Rave responses (“this was the moment Donald Trump became president”) also followed Trump’s first speech to Congress. The heralded feel-good moment was immediately swept away by Trump’s unfounded claim that President Obama had wiretapped him.
TV news analyst Andrew Tyndall says that this dominated coverage for weeks; on the domestic front, it ranked second only to Trump’s only legislative initiative: the failed health-care proposal.
And speaking of normalizing, Tyndall told me that very little broadcast time was devoted to explaining Trump’s through-the-looking-glass Cabinet appointments, men and women who aim to dismantle the very agencies they run.
Broadcast coverage of Trump often lacks substance, Tyndall said — maybe because he really hasn’t done much.
“What’s being covered is the shock to the system, which gives a misleading impression of action,” he said.

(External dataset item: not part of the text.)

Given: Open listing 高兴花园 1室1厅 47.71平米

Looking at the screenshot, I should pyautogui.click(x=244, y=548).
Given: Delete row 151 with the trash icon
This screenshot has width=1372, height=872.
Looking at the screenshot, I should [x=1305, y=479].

No doubt, the news media has been highly distractible, falling victim to shiny-object syndrome, especially by over-responding to Trump’s every tweet.
As Usher puts it: “In the quest for 24-7 news, what’s novel is more important than what matters. Context and nuance are lost.”

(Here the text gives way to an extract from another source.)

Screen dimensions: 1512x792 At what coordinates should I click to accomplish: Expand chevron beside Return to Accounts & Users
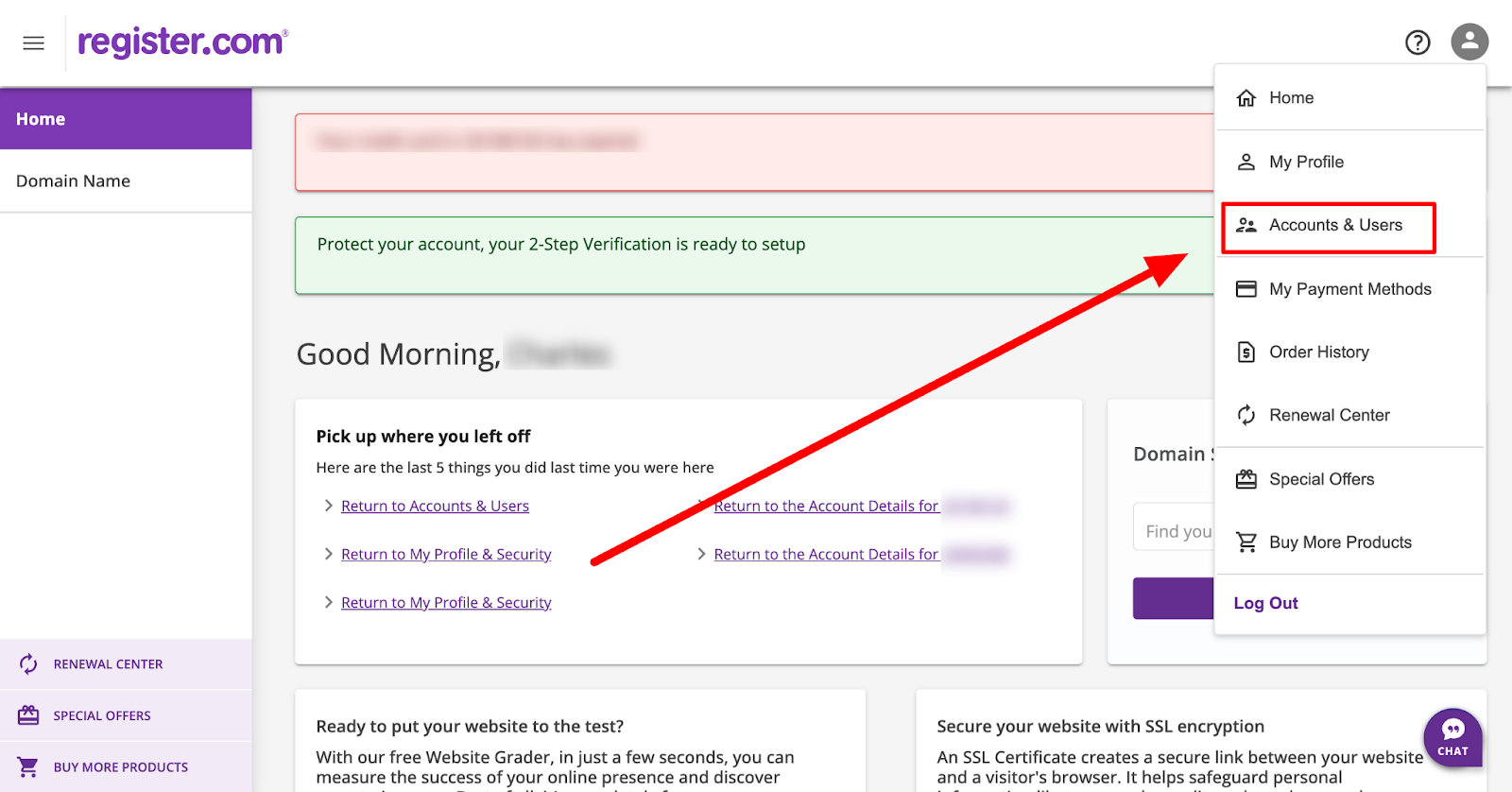(x=328, y=506)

While strong on breaking news, the ever-paradoxical CNN still disappoints regularly by giving airtime to paid partisans such as Jeffrey Lord and continuing to use its ossified panel format.
MSNBC had a scoop, of sorts, with David Cay Johnston's look at a leaked Trump tax return, though Rachel Maddow presented it badly.
And Fox News? With a few exceptions — most notably, the tough-minded Chris Wallace — it has become even more of a partisan cheering section, very close to being Trump’s house organ.
Searching for a bright spot there, I’m glad that Sean Hannity doesn’t call himself a journalist.
Dan Gillmor of Arizona State University offers a dim view of press coverage overall, though he admits that there has been “some astoundingly good reporting since the election — much more than before Nov. 8.”
But, he adds, there has been a lot of normalizing, too. “It’s human nature to want some sense of normality, and journalists especially crave a sense of balance, but these aren’t normal times.”